The authors then interrogated why there was a 9.5 percent gap between their exit poll results and the final IEBC result. They dismissed the argument that “Kenyatta’s victory flowed from the high rate of registration” because the exit poll by definition only questioned those voters who were on the final register.
They pointed out that the “official IEBC results show consistently high turnout in both Kenyatta and Odinga strongholds.” The academics doubted that the discrepancy could have been the result of last minute changes because exit polls “capture all last minute swings in support”.
They noted that 12 percent of voters Refused to Answer (RTA) the exit poll. The academics analysed whether it was “plausible” that Uhuru won the 80 percent or more of the RTAs to get a simple majority on the first round.
The academics stated that “the coefficients on the political controls are most consistent with political neutrality among RTA voters.”
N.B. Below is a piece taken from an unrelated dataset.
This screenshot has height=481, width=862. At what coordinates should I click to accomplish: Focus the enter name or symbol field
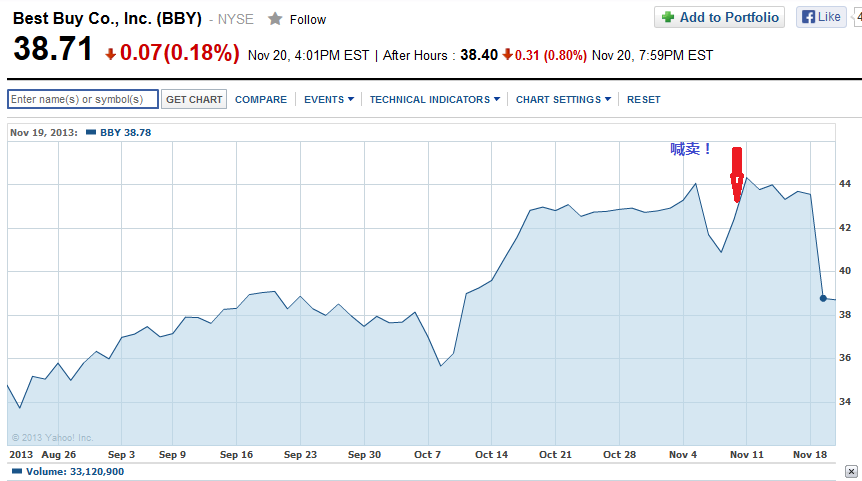click(x=82, y=99)
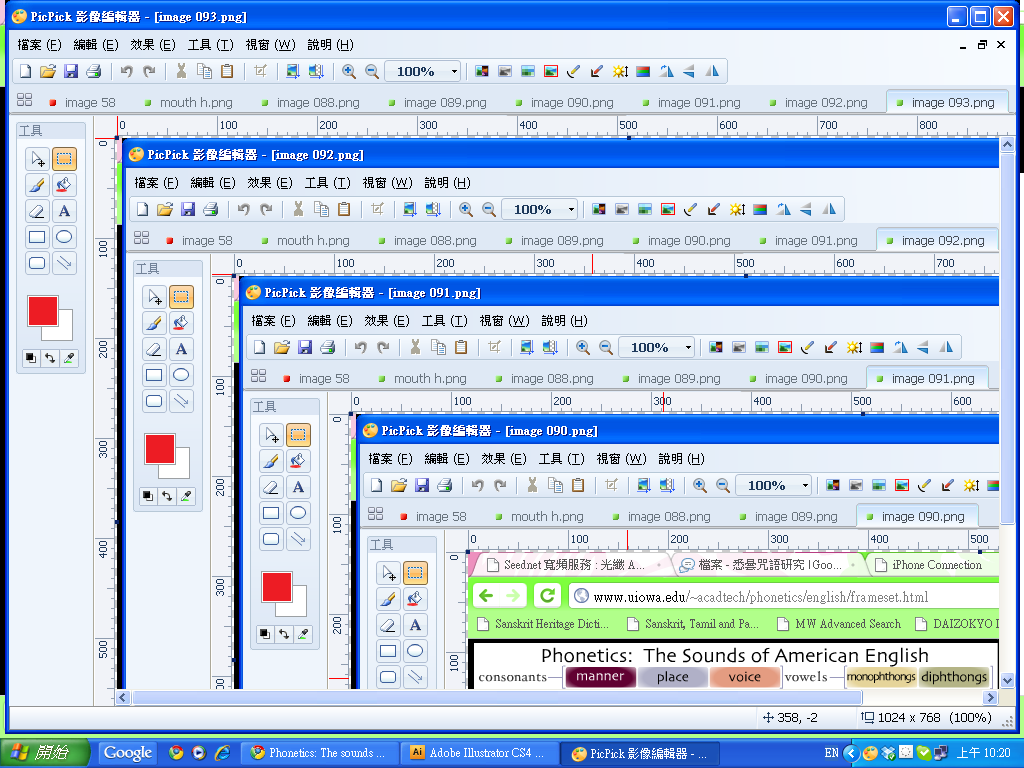Open the document list grid left of the image 58 tab

tap(25, 101)
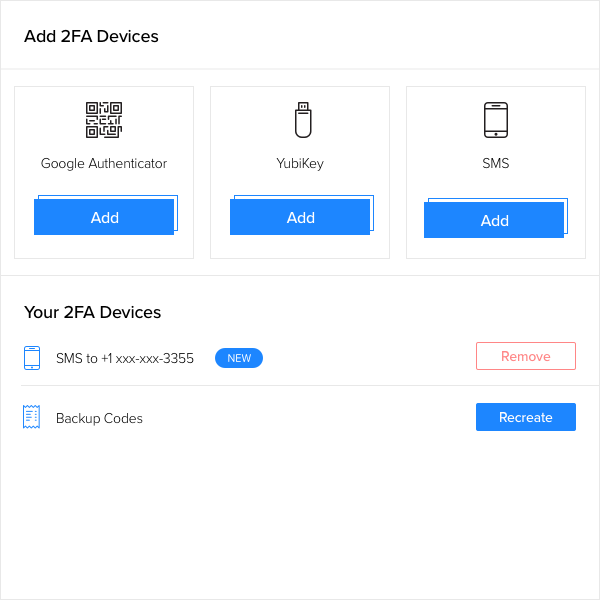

Using a special “multiple imputation method”, the academics said, “our estimates suggest that 40.2 percent of the RTAs went to Odinga, another 40.5 percent to Kenyatta, and 19.3 percent to other candidates.”
“Overall we estimate that Odinga took 45.3 percent of the vote and Kenyatta 45.6 percent, a statistical tie,” the JEAS authors state. The authors also said that 10 percent of the exit poll respondents expected the IEBC to have problems with the count.
They pointed out that the IEBC result was marred by the failure of Electronic Voter Identification Devices, the failure of polling station officials to report by cellphones, and the lack of transparency in the official tallying process.
The JEAS authors also pointed out that the Elections Observation Group (ELOG) observers found that the electronic poll book failed in 55 percent of voting streams, 17 percent of ballot boxes were violated during voting , and 4 percent of ballot boxes were not shown to be empty before voting. The ELOG figures for Parallel Vote Tabulation gave 49.7 percent for Uhuru and 43.3 percent for Raila.
The American academics said that ELOG “perhaps overstates the case” when saying that their tabulation “verified” the IEBC results as it was within their margin of error.